━━━━━ Dataset rows ━━━━━

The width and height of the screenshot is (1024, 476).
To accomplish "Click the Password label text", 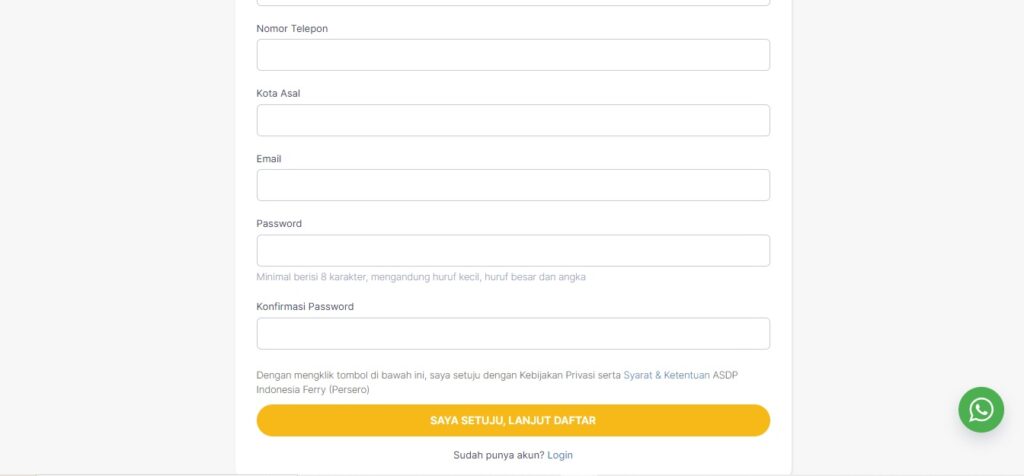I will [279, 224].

━━━━━
━━━━━ Dataset rows ━━━━━

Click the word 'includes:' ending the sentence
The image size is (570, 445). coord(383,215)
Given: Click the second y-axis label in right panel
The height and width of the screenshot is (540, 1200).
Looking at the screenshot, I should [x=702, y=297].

━━━━━

**The problem:**
Format the items from the line containing "Click the word" up to and including the line containing "Looking at the" as a Markdown table with the columns Row and Line, omitting any blank lines.

**Answer to the exercise:**
| Row | Line |
|---|---|
| 1 | Click the word 'includes:' ending the sentence |
| 2 | The image size is (570, 445). coord(383,215) |
| 3 | Given: Click the second y-axis label in right panel |
| 4 | The height and width of the screenshot is (540, 1200). |
| 5 | Looking at the screenshot, I should [x=702, y=297]. |